MGM frustrated by delays and opposition in Detroit
Tuesday, Oct. 6, 1998 | 11:27 a.m.
"If it weren't for the integrity and commitment of Mayor (Dennis) Archer to the renaissance of Detroit, we would have walked away a long time ago," said MGM Grand President Alex Yemenidjian.
But he believes the casino will eventually open.
"We are making an $800-million bet -- not on today's Detroit, but on the Detroit that we conceive of in our mind's eye five years from now," Yemenidjian told the Detroit Free Press last week.

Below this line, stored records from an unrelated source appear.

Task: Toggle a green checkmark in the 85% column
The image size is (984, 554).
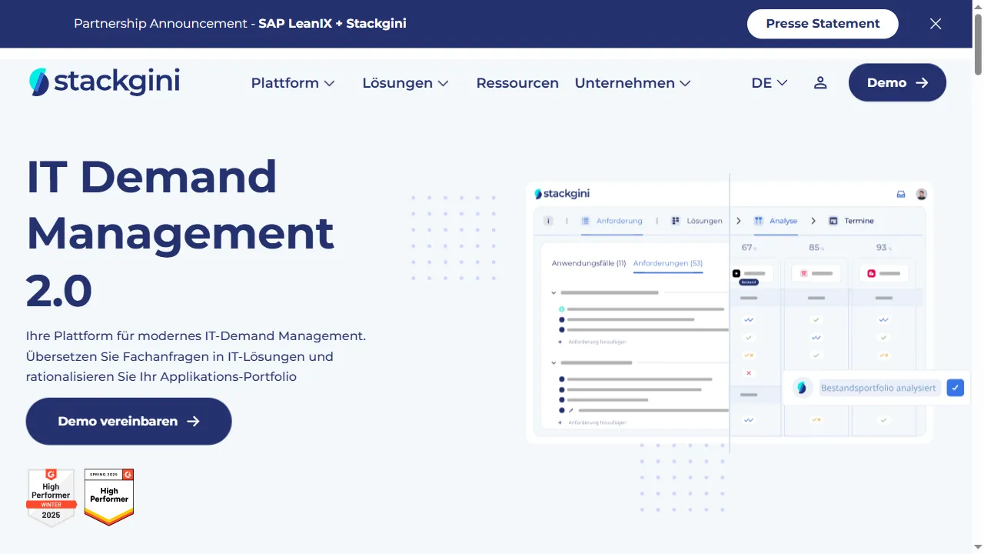Action: coord(816,319)
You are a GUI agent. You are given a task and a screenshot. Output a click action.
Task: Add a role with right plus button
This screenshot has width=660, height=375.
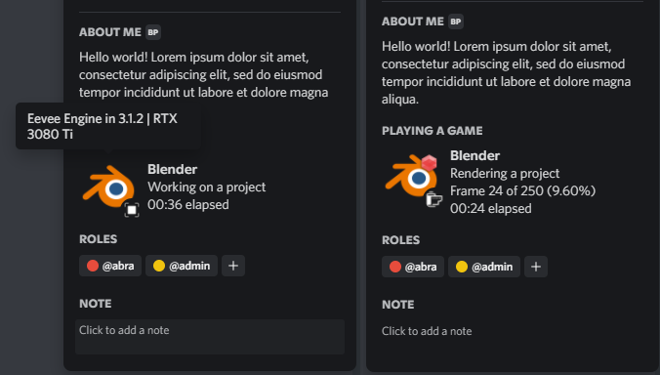coord(536,267)
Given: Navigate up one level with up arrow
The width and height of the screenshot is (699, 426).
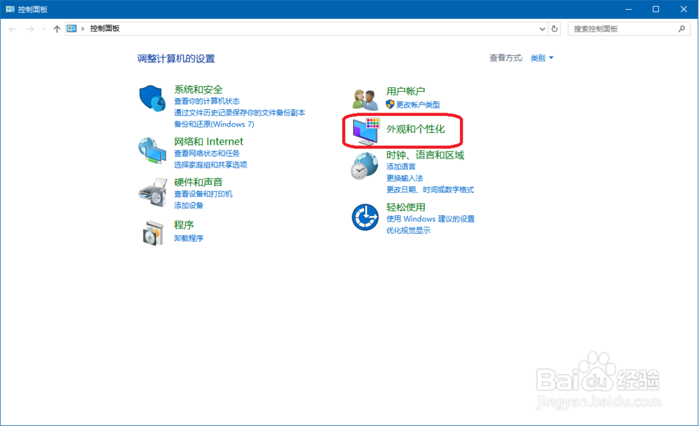Looking at the screenshot, I should click(57, 29).
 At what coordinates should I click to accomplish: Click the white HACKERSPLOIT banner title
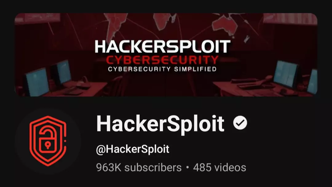click(x=163, y=46)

After Archer picked MGM Grand and two other casino licensees last November, there was a citywide vote on whether to affirm those choices. Now, an association demanding that blacks have a bigger stake in Detroit's casinos is characterizing MGM Grand as white outsiders whose local black partners are tokens.
The Community Coalition used a petition drive to temporarily nullify the rezoning for the company's temporary casino site downtown. All three casino groups plan to open temporary gaming houses while building permanent complexes.

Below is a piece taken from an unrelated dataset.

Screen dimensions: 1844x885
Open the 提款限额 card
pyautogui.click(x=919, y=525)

Yemenidjian told the Free Press that the coalition doesn't understand MGM's plans. Many of the company's 3,000 employees will be Detroiters, and it will create a $50-million development fund for businesses owned by women and minorities, he said during an interview with the newspaper last week.
"I think if they really understood what MGM Grand is doing to empower minorities, they would be ashamed of their actions," he said.
"The Community Coalition is very misinformed," Yemenidjian said. "Nobody else in Detroit who is building a casino -- and certainly nobody else who ever proposed to build a casino -- ever proposed anything close to the commitment MGM Grand is making to minority empowerment."
He also questioned whether the MGM Grand opponents represent the community, saying "the Community Coalition is totally a misnomer for a few renegades that are basically frustrating a process that is going to result in jobs and opportunities for a lot for people."
Coalition president Ernest Johnson said MGM Grand's 10 Detroit partners, eight of whom are black, won't own a portion of the casino, unlike partners in the Atwater-Circus Circus and the Greektown-Sault Ste. Marie Band of Chippewa Indians development groups.
"Half of their black partners don't live in the city," Johnson said. "They are window dressing. They don't reflect the community. They have no decision-making power. And MGM has rebuffed all attempts to talk to them."
Yemenidjian said MGM Grand Detroit will have a local board of directors to provide input on "key decisions," including how to allocate the $50-million business development fund. Five of the nine board members will be black, he said.
Before any of the casinos can open, the Michigan Gaming Control Board must complete background investigations of the developers. The investigations are expected to last several more months.
A statewide proposal passed in 1996 authorized three Detroit casinos.